I've never accused him of being concise and clear, or having a point.

Am I supposed to sob in horror at the idea of replacing humans with soulless automata instead? He doesn't provide any reason to think that humans or LLMs can't both be represented as the output of statistical processes occurring on computational substrates, even if said processes and substrates are very different.

I've never accused him of being concise and clear, or having a point.

Why can't we all just get along?

Am I supposed to sob in horror at the idea of replacing humans with soulless automata instead?

Well, it's less humans, and more you in particular. It's also less about sobbing in horror, and more about whether you see much of a difference between the two cases. I think the question is interesting given Rat ideas on uploading consciousness.

There's about a zero percent chance that Hlynka doesn't know about my enthusiasm for the potential of mind uploading, with me seeing such an emulation of a human mind as equivalent in every way that matters to me as the same as a biological human.

That is not the same as replacing a human with a LLM trained on the corpus of their text, with outputs indistinguishable from the human. You'd need to do way more to establish it as a high fidelity replication of the original consciousness, even if I think in principle it's doable.

I don’t know that it is, and I think in time we’ll come to understand that training an advanced LLM on our personalities and actions is ‘mind uploading’ in the science fiction sense.

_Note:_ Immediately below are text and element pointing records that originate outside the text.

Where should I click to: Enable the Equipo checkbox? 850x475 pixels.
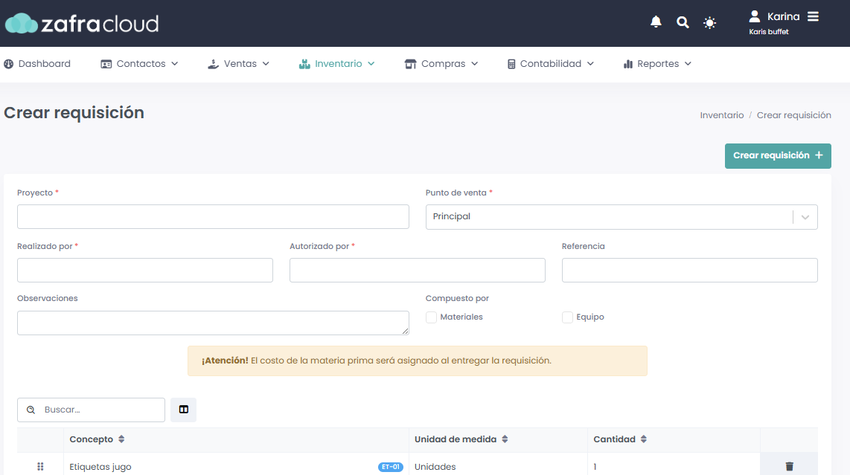coord(567,317)
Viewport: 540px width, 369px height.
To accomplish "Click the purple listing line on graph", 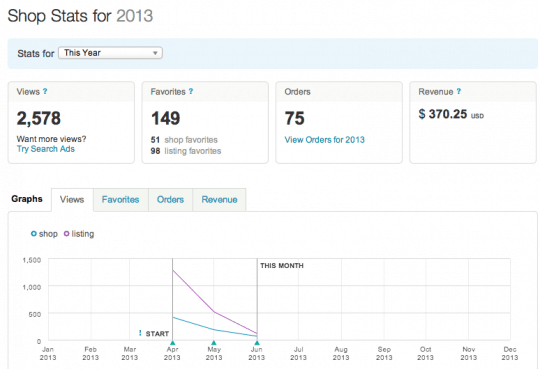I will click(x=193, y=291).
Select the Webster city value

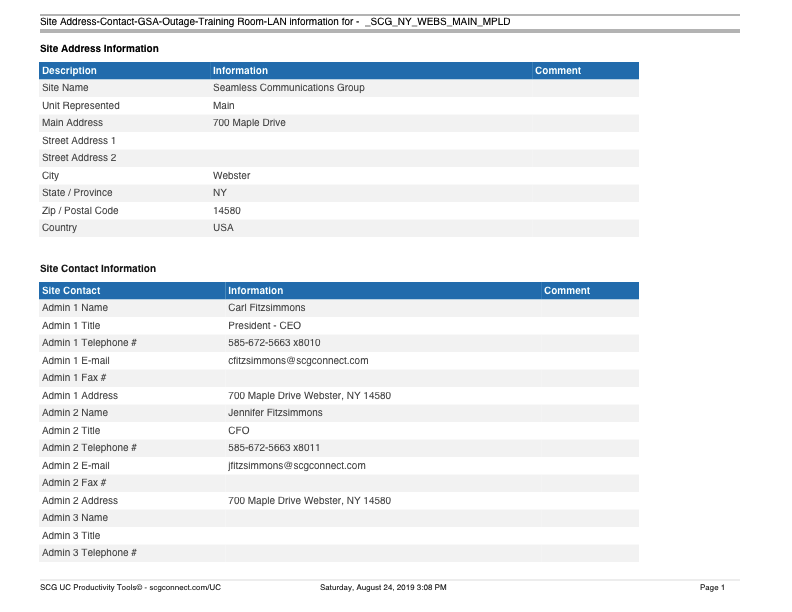231,175
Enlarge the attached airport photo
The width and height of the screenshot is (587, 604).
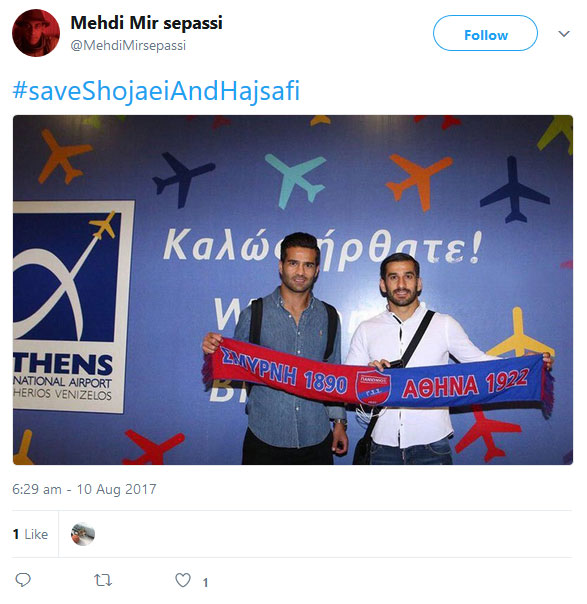pos(293,290)
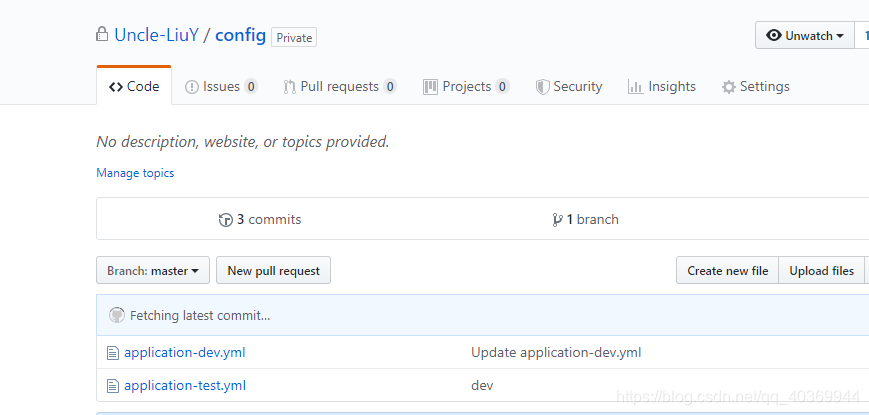Go to the Insights tab
Viewport: 869px width, 415px height.
[x=662, y=87]
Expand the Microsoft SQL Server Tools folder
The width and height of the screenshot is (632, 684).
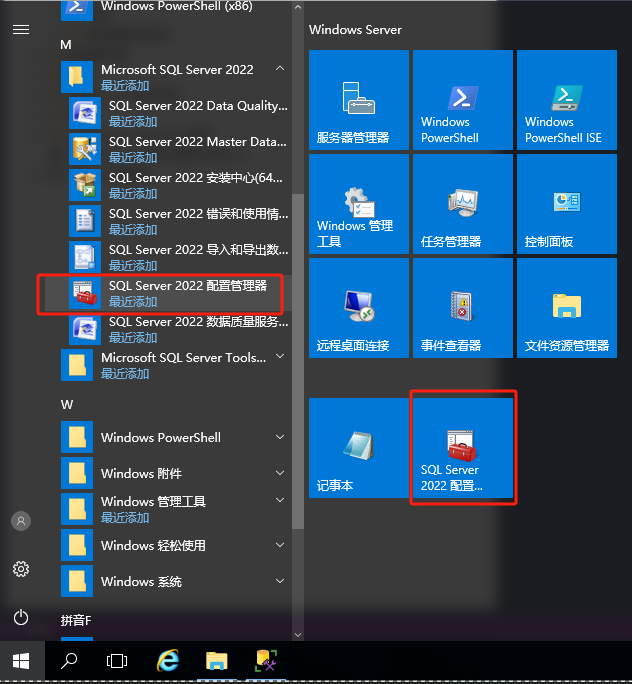(280, 357)
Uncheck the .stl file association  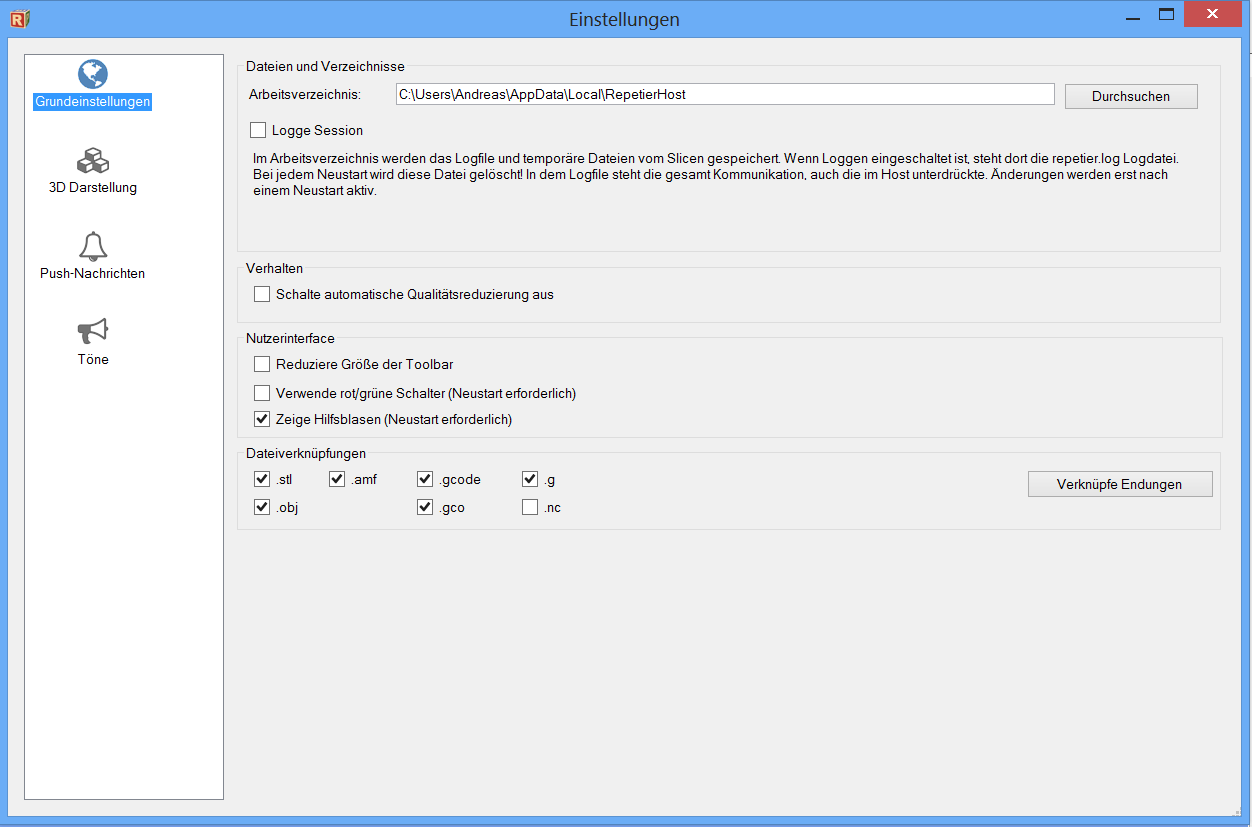coord(262,479)
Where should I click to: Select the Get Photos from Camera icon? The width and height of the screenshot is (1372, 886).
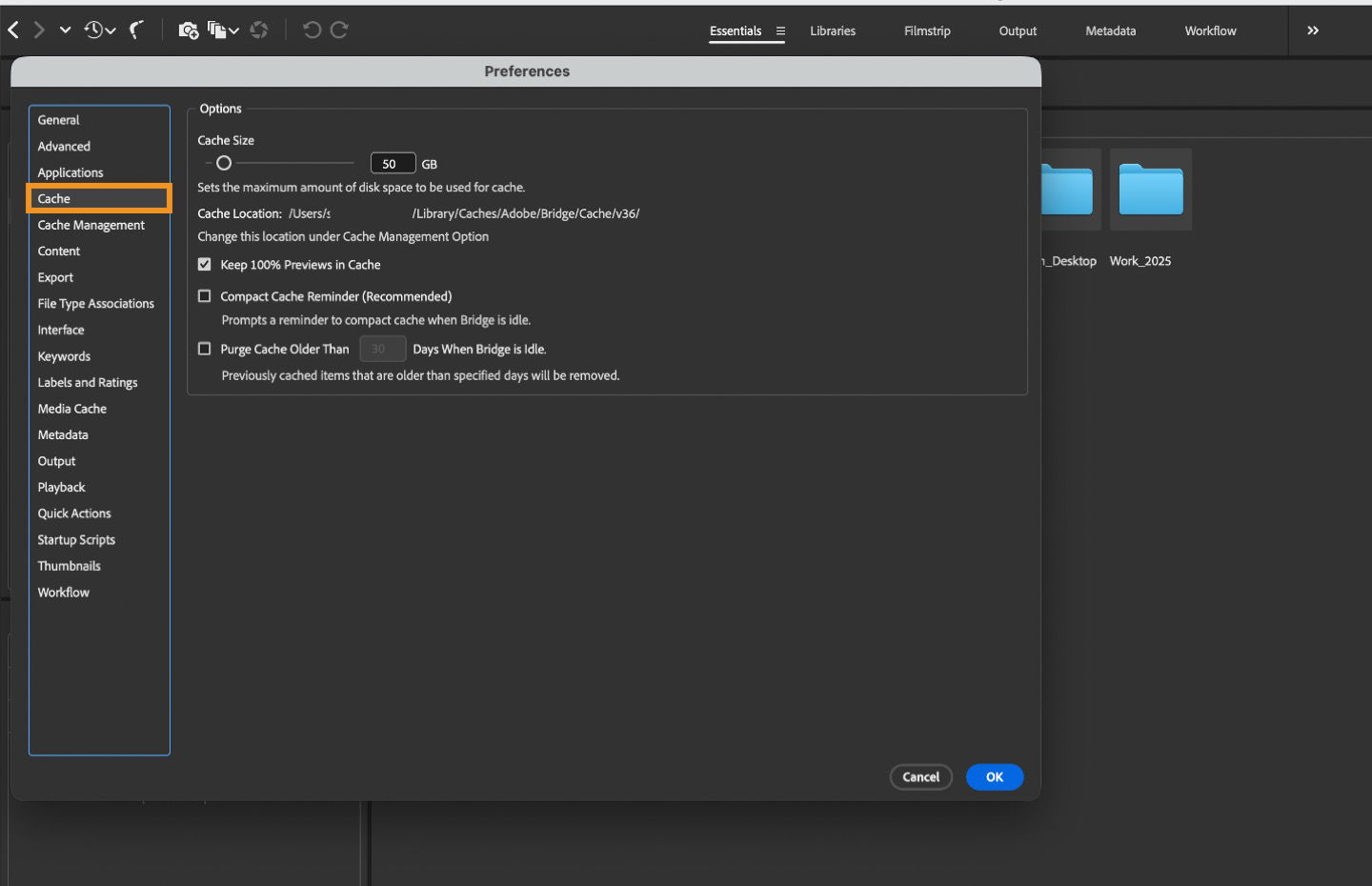pyautogui.click(x=187, y=30)
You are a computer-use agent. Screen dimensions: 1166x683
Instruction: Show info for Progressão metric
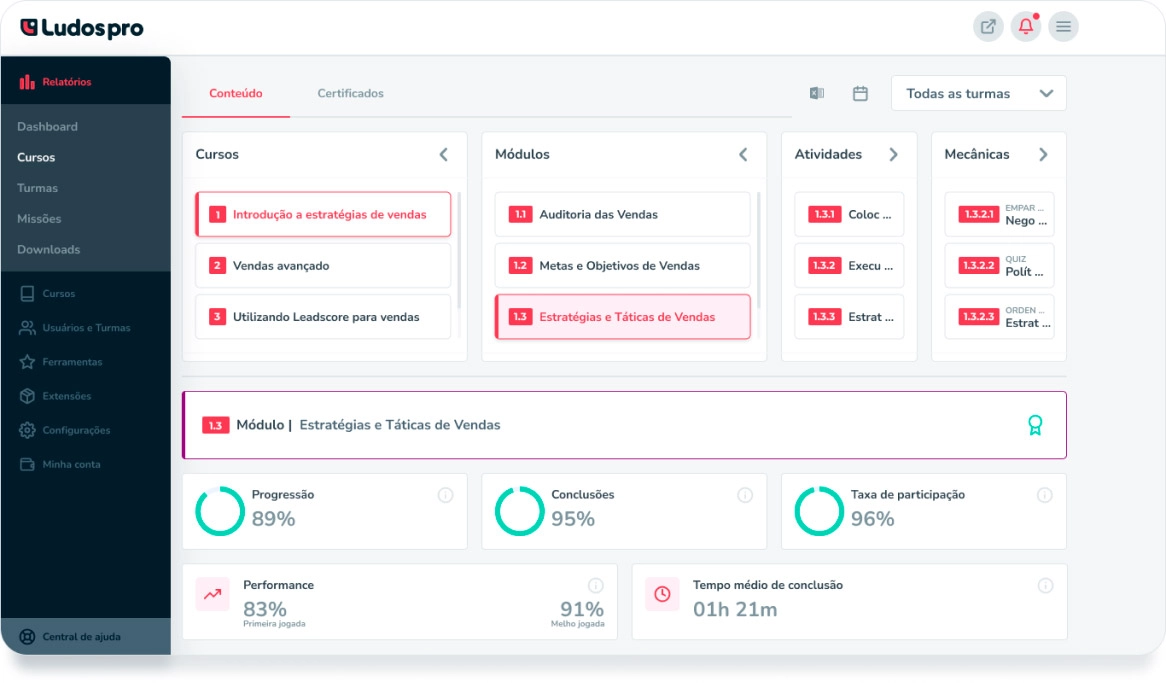pyautogui.click(x=445, y=495)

I agree that in principle, it is possible to emulate a complex system to within the limits of observation and random error by treating it as a blackbox and then training on its outputs or response to stimuli.

After all, in ML, that's already a thing in the form of teacher-student distillation, where you train a new neural net to be indistinguishable from another by feeding it the latter's outputs.

I still don't think that just training on a corpus of text written by a human is sufficient to reproduce said human, maybe if you had an enormous amount of video, audio and other biometrics. It's arguably better than nothing as a form of immortality, but I personally expect more. If it can be demonstrated that such a technique is somehow equivalent to mind uploading via scanning, then I'll have no objections.

I agree there are some important multimodal steps left, but they’re all happening pretty quickly. I think people will be stunned how well they can be captured just by training on their linked social media and text message data when that becomes easily available. Since most people are very similar, and even ‘personality quirks’ are often repeated, it’s likely that the tuning required is less than one might expect. Personalities aren’t actually very unique.